9

Linux's "man close" warns (SVr4, 4.3BSD, POSIX.1-2001):

Not checking the return value of close() is a common but nevertheless serious programming error. It is quite possible that errors on a previous write(2) operation are first reported at the final close(). Not checking the return value when closing the file may lead to silent loss of data. This can especially be observed with NFS and with disk quota.

I can believe that this error is common (at least in applications; I'm no kernel hacker). But how serious is it, today or at any point in the past three decades? In particular:

Is there a simple, reproducible example of such silent loss of data?

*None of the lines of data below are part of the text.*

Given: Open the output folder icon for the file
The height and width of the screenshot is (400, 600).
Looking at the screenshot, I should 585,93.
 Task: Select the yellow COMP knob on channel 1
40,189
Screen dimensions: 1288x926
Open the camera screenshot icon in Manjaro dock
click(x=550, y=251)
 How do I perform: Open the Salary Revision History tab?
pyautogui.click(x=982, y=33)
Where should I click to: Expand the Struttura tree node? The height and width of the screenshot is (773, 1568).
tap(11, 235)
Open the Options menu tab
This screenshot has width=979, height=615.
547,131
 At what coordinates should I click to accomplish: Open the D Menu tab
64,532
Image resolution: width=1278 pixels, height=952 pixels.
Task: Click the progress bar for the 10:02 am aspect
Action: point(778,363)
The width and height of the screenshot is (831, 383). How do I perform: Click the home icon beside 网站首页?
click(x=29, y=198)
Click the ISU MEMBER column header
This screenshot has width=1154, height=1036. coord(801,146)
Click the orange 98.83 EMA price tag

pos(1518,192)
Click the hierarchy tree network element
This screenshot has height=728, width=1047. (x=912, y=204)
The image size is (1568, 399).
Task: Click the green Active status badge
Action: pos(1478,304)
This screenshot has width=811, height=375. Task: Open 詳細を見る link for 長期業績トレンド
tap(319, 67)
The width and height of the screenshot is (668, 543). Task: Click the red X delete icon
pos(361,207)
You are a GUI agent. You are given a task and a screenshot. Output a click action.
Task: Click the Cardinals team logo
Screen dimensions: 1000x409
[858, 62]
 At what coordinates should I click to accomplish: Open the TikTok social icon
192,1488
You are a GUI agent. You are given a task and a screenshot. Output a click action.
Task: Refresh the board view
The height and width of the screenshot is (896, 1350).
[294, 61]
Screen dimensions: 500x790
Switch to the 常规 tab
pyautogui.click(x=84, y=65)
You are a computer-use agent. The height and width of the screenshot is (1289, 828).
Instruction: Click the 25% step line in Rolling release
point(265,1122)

Even a contrived one like sending SIGKILL during close()?

If such an example exists, can the data loss be handled more gracefully than just

printf("Sorry, dude, you lost some data.\n"); ?

Jonathan Leffler
  • 730,956
  • 141
  • 904
  • 1,278
Camille Goudeseune
  • 2,934
  • 2
  • 35
  • 56
  • Even though I generally do check the result, after many years, it does seem to come to naught. Look forward to this answer. – chux - Reinstate Monica Sep 27 '13 at 17:06
  • 1
    I generally never care about result or failure of `close`. I guess that you would care if you want to develop a very robust server software. But there are much more other possibilities of bugs :-) BTW, few free software do care about `close` failure. – Basile Starynkevitch Sep 27 '13 at 19:03
  • @BasileStarynkevitch: "*... there are much more other possibilities of bugs ...*" how right you are! :-)) – alk Sep 27 '13 at 19:57
  • 1
    Here's an interesting [LWN article](https://lwn.net/Articles/576478/) regarding checking `close()`'s return value on Linux. According to Torvalds himself, _" 'careful' users that want to hear about IO errors have to really do an fsync(), so any IO errors should show up there. Of course, checking the return value of 'close()' in addition to the fsync() is always a good idea"_ – user986730 Mar 14 '22 at 09:29

2 Answers2

9

[H]ow serious is it, today or at any point in the past three decades?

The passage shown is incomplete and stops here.